9. We are, therefore, unable to accept the contention made on behalf of the revenue that liability for payment of sales tax arises either upon the assessment or demand notice. The dealer is obliged to pay sales tax according to his own calculation on all sales effected after making deductions that he is entitled to under Section 5 of the Act. If, however, the sales tax authorities are not satisfied with that return, further liability can be imposed upon the dealer by assessment. It is true that the further liability does not accrue until the assessment, but the liability on sales in its unassessed stage-appearing on the face of sales tax returns filed by the dealer arises on sales being effected. In In the matter of Recols (India) Ltd. the question that arose was whether sales tax was to be treated as a preferential debt within the meaning under Section 230 of the Indian Companies Act and that from which date. It was held that in respect of the further sum which the sales tax. authority claimed, apart from the amount that has been paid by a dealer on its return, the said sum would become due or payable when the notice of demand in respect thereof was served declaring the tax and demanding the balance. Chakravarti C.J., delivering the judgment of this court, analysed the position as has been set out at page 474 of the report. That case, however, as the learned Chief Justice noted, was not concerned with the incidents of an unpaid liability appearing on the face of a sales tax return. In that view of the matter we are of the opinion that the said decision is no authority for the argument that no liability at all arises on sales for payment of sales tax before assessment.

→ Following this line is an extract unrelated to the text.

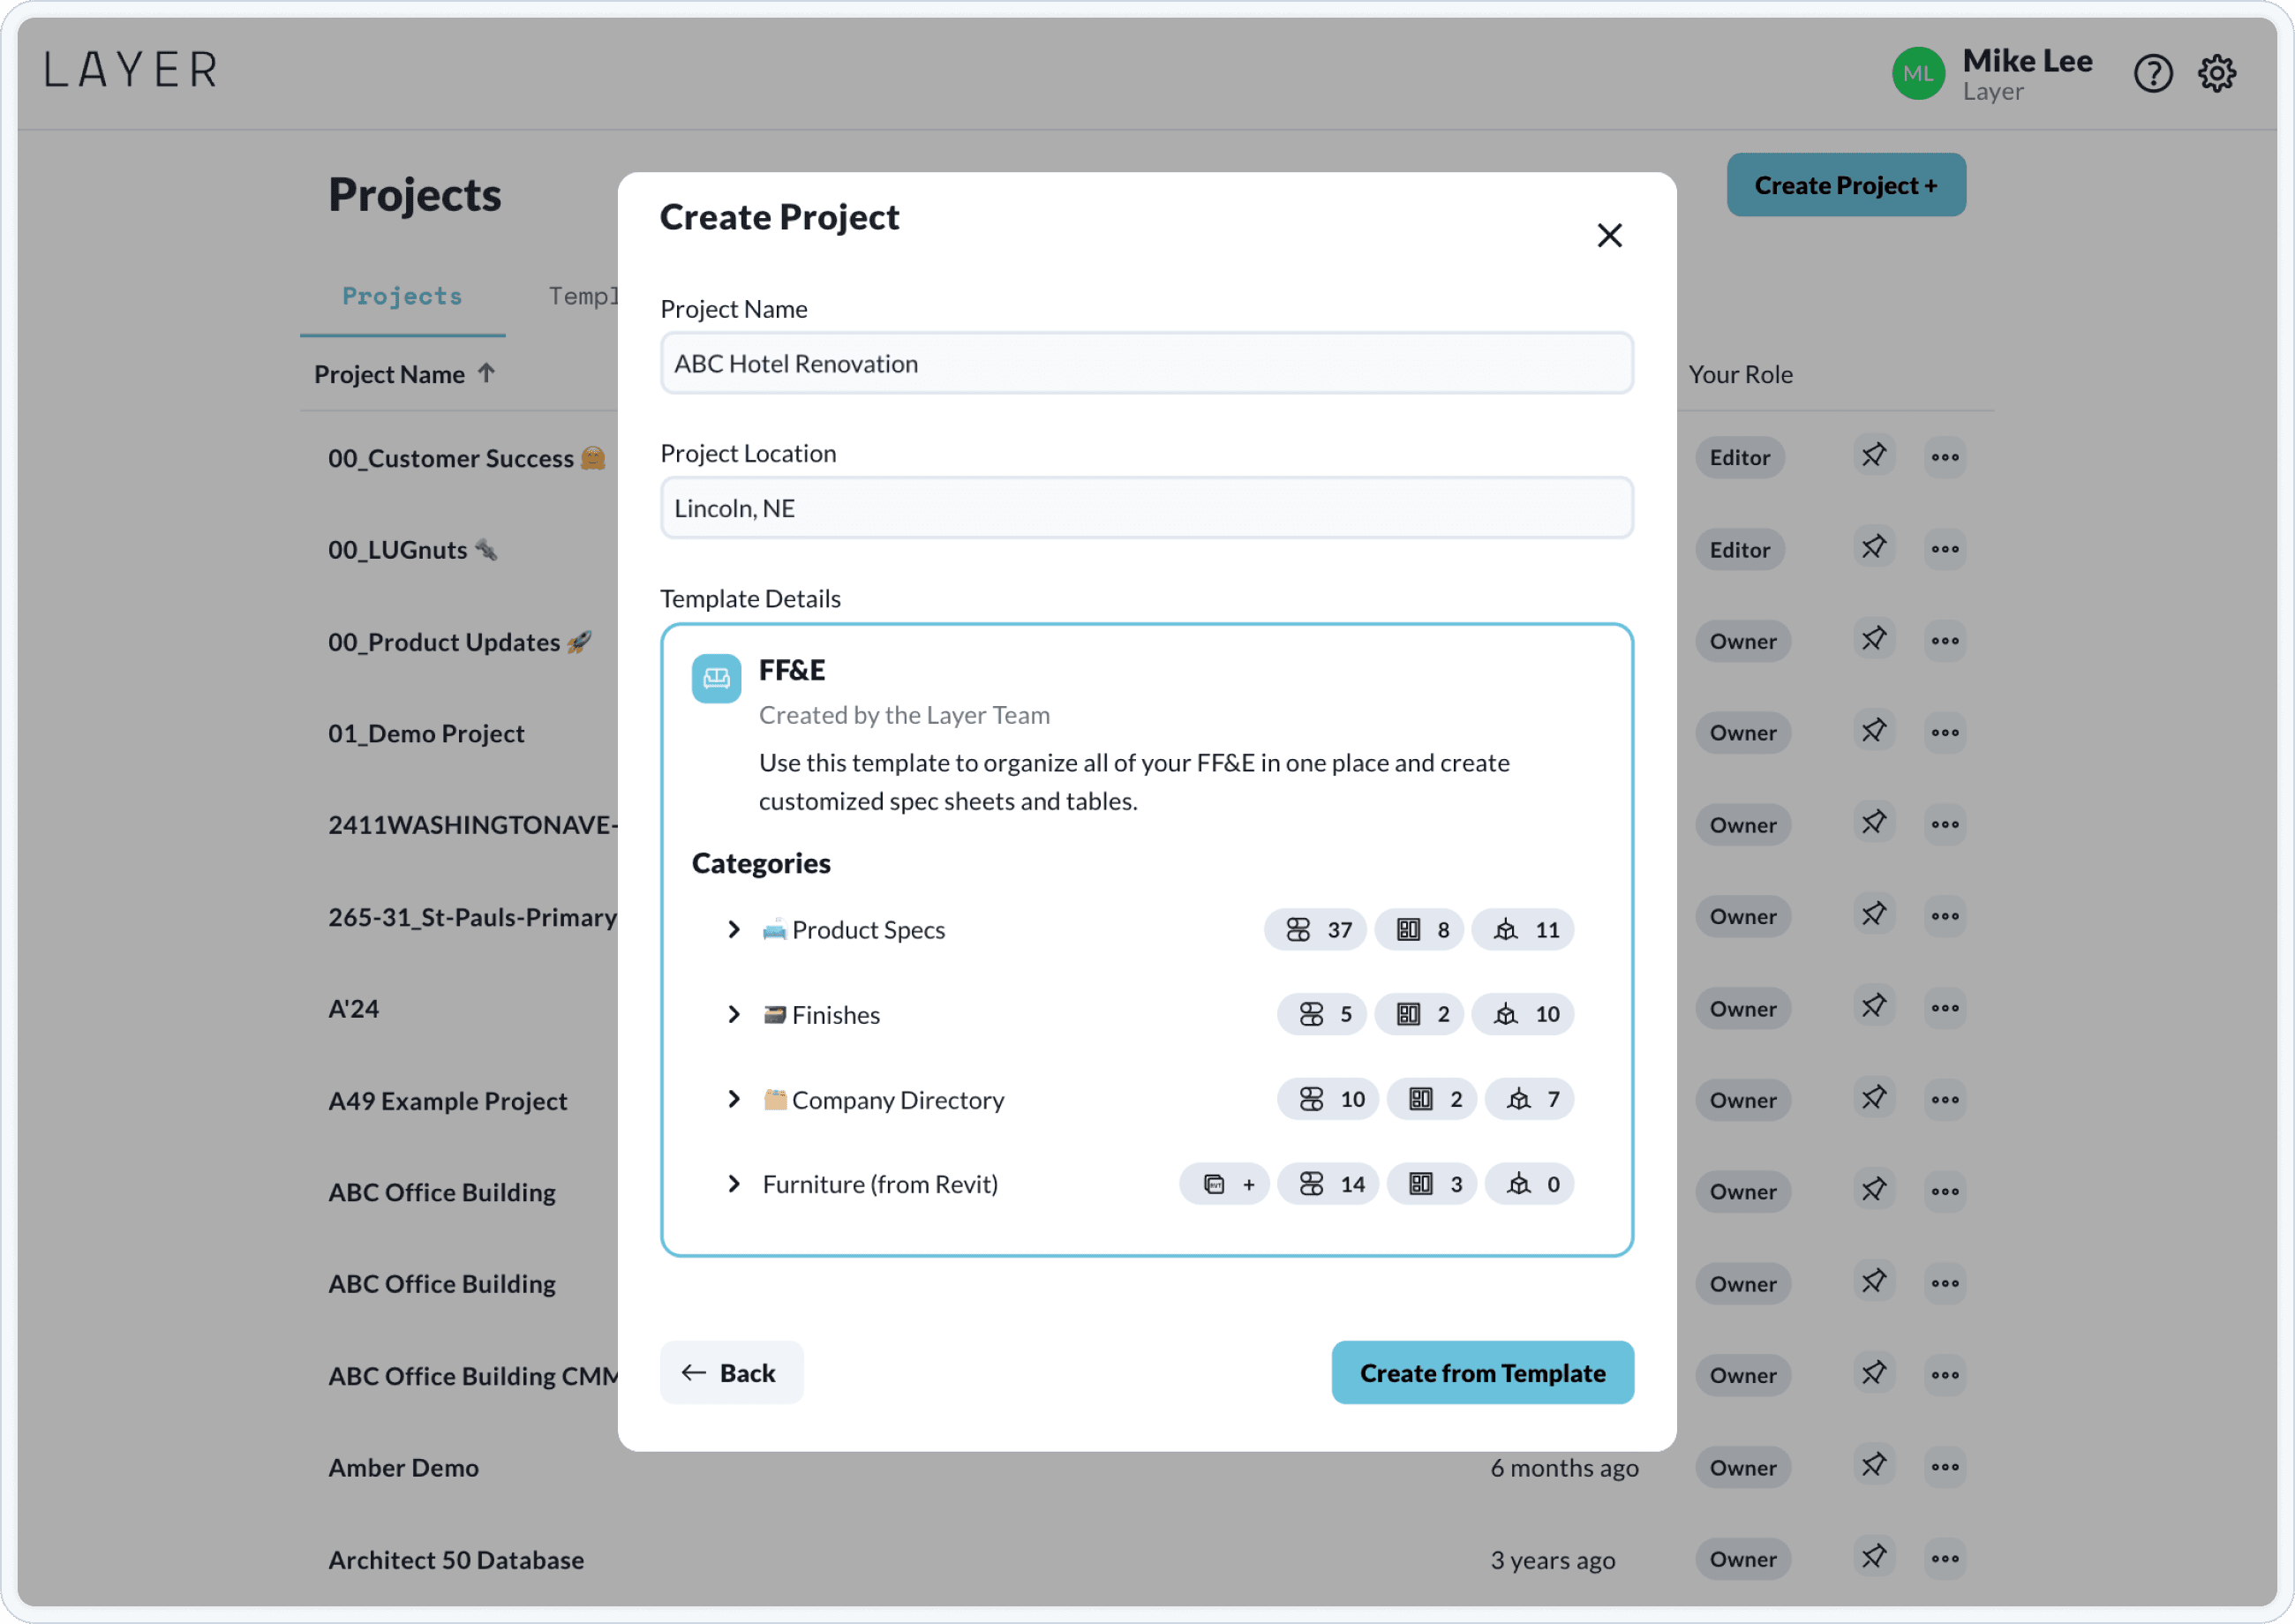Click the Finishes category table icon
Screen dimensions: 2295x1624
(x=1408, y=1012)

10. In view of the scheme of the Sales Tax Act as discussed above, it is necessary to consider whether the assessee is entitled to deduction of sales tax under Section 10(1) or Section 10(2)(xv) of the Indian Income-tax Act, 1922. It was contended that payment of sales tax is not a precondition for carrying on of business by a dealer. It is true that a dealer of any sort is not liable to pay the sales tax but a dealer whose business turnover is above the limit prescribed by the statute cannot lawfully carry on business without paying sales tax or without making arrangement for the payment of sales tax. It is a liability which arises to an assessee in connection with his business and is directly related to his business. It is a liability which an assessee incurs in his capacity as a trader. Viewing the question from the point of view of commercial expediency we are of the opinion that discharge of the liability for the payment of sales tax is necessary for carrying on of the business and is incidental to it and as such an assessee is entitled to deduction of the sales tax if other conditions are satisfied under Section 10(2)(xv) of the Indian Income-tax Act, 1922. The question of sales tax liability came up for consideration before the Andhra Pradesh High Court in the case of S.R.V.G. Press Co. v. Commissioner of Excess Profits Tax, [1956] 30 I.T.R. 583. Delivering the judgment of the court, Viswanatha Sastri J. observed, at page 589 of the report, as follows :

” Now sales tax is levied on sales or purchases of goods by traders and not upon the profits or gains made by them from the business. Sales tax is payable irrespective of any profits being earned and without such payment, the business of buying and selling cannot be carried on. It is, therefore, deductible as a business expense before arriving at the taxable profits.”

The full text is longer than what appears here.